Depois do choque inicial, a mobilização crescente. O encerramento do Miradouro de Santa Catarina para obras de requalificação, em final de Julho, acompanhado do anúncio pela Câmara Municipal de Lisboa (CML) de que o mesmo passaria a ter uma vedação com o intuito de melhor controlar a entrada dos seus frequentadores, está a ser cada vez mais contestado. Um grupo de cidadãos que, duas semanas após o fecho ao público do popular lugar de confraternização, se reuniu em torno da página de Facebook “Make Adamastor Public Again”, lançou neste domingo (2 de Setembro) uma petição dirigida à CML e à Assembleia Municipal de Lisboa (AML) exigindo um urgente e amplo debate neste órgão autárquico sobre os planos da autarquia para aquele espaço. E, enquanto tal não sucede, pede-se a sua reabertura imediata, em nome da “convivialidade democrática e transversal”.
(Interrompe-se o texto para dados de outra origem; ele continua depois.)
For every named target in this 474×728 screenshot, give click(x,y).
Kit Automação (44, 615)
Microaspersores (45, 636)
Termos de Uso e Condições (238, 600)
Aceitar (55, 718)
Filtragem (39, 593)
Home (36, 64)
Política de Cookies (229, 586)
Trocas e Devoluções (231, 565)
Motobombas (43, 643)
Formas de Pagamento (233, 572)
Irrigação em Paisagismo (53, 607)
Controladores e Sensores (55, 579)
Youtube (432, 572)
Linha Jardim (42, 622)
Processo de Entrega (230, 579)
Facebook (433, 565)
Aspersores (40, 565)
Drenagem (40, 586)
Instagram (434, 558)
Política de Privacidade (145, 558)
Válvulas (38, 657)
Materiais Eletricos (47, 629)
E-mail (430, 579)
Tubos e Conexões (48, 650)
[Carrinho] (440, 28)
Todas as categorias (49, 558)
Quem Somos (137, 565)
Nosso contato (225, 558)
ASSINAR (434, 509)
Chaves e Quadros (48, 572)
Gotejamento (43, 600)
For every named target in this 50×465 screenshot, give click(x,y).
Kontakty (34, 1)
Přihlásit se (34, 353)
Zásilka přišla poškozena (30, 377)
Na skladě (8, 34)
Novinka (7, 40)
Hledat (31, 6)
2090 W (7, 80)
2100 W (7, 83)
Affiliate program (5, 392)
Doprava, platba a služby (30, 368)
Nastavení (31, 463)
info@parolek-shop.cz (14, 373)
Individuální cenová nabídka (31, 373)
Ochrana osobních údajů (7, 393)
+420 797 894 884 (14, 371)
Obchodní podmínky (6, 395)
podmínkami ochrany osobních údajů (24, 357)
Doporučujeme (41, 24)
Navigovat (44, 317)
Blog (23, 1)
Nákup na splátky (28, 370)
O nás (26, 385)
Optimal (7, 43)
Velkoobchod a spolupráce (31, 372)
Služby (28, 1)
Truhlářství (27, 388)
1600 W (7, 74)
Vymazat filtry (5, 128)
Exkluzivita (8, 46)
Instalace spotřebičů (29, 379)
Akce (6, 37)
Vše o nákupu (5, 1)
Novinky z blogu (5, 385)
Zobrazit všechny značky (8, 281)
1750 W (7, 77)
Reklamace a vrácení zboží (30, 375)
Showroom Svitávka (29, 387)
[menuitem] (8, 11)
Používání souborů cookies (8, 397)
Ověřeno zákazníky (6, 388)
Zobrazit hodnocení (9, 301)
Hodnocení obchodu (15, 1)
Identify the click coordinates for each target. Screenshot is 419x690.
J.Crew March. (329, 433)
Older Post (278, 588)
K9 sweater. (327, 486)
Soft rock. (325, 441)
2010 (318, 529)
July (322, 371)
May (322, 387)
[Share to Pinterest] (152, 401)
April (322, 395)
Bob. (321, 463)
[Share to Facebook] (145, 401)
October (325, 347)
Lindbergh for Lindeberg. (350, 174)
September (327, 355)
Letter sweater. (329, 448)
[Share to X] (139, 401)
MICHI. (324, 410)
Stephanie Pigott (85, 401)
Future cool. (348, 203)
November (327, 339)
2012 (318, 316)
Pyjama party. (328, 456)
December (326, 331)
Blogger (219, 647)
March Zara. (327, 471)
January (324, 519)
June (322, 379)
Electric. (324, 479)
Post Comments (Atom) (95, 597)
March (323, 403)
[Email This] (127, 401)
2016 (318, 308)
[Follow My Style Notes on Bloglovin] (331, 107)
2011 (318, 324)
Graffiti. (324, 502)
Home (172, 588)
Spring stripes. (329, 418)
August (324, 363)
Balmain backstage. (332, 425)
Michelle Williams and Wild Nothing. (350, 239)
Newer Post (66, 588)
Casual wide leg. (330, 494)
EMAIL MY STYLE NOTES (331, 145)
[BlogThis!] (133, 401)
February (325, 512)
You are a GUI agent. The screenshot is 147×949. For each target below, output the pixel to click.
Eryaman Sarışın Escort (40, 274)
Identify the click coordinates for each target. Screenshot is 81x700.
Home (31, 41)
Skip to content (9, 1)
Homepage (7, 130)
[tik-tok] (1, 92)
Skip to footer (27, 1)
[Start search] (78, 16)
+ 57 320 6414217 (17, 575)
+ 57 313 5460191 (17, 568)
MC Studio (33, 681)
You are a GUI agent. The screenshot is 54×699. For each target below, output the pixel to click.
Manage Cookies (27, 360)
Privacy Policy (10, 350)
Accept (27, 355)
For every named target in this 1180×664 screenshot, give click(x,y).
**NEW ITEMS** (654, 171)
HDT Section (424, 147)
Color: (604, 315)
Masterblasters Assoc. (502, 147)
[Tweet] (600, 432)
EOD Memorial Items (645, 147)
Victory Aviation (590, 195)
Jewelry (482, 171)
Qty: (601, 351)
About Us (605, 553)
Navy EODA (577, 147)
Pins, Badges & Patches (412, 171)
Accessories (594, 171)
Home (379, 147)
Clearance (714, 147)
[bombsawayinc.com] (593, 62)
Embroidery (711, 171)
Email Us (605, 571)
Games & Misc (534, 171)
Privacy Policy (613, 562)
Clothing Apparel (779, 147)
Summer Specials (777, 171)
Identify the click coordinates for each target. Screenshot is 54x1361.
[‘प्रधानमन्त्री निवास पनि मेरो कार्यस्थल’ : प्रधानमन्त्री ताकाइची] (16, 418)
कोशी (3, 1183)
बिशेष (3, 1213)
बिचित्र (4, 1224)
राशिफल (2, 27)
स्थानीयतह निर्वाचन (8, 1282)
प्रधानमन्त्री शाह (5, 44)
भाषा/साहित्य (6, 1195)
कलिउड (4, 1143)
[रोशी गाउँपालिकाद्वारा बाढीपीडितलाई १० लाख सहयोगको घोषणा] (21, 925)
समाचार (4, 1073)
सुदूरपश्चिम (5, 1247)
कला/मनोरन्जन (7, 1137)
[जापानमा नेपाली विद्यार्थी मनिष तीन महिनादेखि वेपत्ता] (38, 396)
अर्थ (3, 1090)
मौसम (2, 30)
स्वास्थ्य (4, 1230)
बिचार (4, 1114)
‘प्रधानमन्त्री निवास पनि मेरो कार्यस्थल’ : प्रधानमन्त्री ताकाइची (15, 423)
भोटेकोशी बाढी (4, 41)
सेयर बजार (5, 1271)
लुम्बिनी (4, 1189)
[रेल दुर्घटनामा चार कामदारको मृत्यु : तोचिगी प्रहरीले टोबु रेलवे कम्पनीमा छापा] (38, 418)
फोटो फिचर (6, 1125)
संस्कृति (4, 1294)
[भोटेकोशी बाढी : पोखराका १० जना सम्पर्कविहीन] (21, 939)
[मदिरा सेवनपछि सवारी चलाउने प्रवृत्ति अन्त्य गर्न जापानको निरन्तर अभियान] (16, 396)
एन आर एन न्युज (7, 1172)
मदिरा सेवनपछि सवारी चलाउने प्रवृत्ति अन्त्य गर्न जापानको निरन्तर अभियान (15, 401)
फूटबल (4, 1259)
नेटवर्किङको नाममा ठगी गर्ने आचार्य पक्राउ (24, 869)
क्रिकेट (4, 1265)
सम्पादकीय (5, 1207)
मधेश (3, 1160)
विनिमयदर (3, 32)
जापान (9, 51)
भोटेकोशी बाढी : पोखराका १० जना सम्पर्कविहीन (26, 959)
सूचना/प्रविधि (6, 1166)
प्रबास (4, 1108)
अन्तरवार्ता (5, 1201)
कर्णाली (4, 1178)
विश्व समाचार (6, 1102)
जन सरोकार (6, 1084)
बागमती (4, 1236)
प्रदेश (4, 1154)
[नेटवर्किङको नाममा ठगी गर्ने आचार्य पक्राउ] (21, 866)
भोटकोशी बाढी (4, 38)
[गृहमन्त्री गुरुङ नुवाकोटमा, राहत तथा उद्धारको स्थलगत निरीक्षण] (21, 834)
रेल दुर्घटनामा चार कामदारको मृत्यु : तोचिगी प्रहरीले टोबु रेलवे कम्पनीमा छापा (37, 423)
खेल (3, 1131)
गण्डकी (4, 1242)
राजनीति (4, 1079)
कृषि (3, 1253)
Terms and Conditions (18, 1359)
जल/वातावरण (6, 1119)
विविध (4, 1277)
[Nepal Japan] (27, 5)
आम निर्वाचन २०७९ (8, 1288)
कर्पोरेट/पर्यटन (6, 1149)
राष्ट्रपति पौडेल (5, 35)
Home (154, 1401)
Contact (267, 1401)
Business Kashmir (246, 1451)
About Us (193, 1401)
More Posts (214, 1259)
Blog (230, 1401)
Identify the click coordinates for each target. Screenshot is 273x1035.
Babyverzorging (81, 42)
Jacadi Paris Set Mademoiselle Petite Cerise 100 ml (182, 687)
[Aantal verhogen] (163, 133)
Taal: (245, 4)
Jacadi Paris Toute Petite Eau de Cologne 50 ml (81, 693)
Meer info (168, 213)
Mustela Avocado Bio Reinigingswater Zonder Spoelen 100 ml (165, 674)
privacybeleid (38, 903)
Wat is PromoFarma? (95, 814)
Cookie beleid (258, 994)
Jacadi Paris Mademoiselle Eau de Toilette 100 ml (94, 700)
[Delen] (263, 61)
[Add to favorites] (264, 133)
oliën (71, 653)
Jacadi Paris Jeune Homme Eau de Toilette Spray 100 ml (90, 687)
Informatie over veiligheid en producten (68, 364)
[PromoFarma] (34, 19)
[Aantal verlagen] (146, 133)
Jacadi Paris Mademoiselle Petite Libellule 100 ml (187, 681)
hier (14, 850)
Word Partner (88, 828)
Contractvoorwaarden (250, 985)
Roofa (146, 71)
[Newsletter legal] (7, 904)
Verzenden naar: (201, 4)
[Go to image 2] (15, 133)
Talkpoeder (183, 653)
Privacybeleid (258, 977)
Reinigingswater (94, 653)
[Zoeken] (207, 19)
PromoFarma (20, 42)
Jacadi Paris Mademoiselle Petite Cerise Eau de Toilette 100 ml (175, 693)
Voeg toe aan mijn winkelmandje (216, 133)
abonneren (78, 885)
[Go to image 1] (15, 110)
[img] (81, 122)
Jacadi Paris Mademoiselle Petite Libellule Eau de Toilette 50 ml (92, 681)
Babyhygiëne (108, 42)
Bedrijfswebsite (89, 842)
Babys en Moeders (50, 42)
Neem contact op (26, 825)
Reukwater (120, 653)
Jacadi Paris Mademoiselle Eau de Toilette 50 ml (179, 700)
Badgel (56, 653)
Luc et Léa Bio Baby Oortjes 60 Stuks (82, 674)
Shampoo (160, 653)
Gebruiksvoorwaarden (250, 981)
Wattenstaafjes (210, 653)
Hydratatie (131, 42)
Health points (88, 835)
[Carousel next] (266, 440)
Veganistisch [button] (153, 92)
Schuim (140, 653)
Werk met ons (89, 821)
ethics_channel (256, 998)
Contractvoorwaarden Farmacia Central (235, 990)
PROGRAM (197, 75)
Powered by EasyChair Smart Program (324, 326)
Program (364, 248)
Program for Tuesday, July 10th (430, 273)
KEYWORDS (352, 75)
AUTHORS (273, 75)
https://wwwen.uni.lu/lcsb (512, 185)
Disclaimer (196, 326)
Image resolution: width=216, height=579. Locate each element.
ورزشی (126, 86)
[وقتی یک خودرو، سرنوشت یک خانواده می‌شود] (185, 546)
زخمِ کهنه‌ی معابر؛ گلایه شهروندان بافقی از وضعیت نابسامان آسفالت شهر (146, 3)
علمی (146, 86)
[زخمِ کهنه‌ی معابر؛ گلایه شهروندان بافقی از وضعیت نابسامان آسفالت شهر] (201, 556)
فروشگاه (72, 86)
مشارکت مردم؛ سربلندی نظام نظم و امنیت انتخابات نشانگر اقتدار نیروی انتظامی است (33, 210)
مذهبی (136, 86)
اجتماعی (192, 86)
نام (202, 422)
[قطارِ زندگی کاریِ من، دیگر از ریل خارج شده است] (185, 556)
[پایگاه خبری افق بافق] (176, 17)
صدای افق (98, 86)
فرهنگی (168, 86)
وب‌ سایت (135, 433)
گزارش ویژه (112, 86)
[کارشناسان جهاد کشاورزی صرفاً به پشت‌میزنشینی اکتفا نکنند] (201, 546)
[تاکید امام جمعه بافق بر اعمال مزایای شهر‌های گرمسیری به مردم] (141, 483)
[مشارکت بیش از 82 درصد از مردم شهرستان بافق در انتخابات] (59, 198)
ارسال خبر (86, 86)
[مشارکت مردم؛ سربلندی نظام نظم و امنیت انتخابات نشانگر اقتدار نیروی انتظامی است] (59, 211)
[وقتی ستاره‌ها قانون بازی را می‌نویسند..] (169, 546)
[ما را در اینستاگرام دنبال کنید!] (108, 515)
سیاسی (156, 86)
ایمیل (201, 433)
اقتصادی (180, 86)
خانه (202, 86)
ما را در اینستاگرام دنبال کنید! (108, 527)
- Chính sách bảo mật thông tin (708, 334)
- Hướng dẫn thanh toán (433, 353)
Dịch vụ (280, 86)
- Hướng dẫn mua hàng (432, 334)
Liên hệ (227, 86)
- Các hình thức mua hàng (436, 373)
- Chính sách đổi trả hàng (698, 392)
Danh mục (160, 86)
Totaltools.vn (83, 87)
Uma preocupação a que a petição – a qual, ao final da tarde desta segunda-feira (3 de Setembro), havia reunido 860 assinaturas – dá especial ênfase, ao insistir nos receios, expressos há pouco mais de duas semanas, quando o grupo de cidadãos mostrou receio com o que considerou um processo de “higienização social”. Agora, o colectivo de cidadãos refere-se ao projecto de requalificação daquele espaço, levado a cabo pela câmara, e à colocação de uma vedação e imposição de horários de funcionamento como algo decorrente de uma “lógica da engenharia social”. Uma acusação que nasce da convicção, expressa nos considerandos da recolha de assinaturas e cada vez mais veiculada na opinião pública, de que a operação em curso mais não servirá do que para legitimar a entrega da exploração do quiosque do Adamastor e respectiva esplanada ao Hotel Verride Palácio Santa Catarina, situado mesmo ao lado.

Um cenário solidificado pelo facto de a gerente da referida unidade hoteleira ter já, publicamente, mostrado ter conhecimento antecipado dos planos existentes para o local, antes que os mesmos tenham sido apreciados pelo resto da comunidade. O texto da petição agora lançada refere um artigo do jornal Público, de 17 de Agosto, no qual a referida responsável assegura que a câmara “informou o hotel do plano” para o miradouro, explicando ainda que o tráfego de droga teria diminuído desde a instalação da vedação provisória, a 27 de Julho. No tal artigo, a directora salientava ainda que  haveria “todo um conjunto de medidas” necessárias,  com as quais a Câmara de Lisboa já se haveria comprometido. O receio de tão linear mudança de locatário decorre do anúncio da mais que provável rescisão de contrato com a arrendatária de longa data do estabelecimento, feito pelo vice-presidente da CML, Duarte Cordeiro, no momento de revelar o plano em curso.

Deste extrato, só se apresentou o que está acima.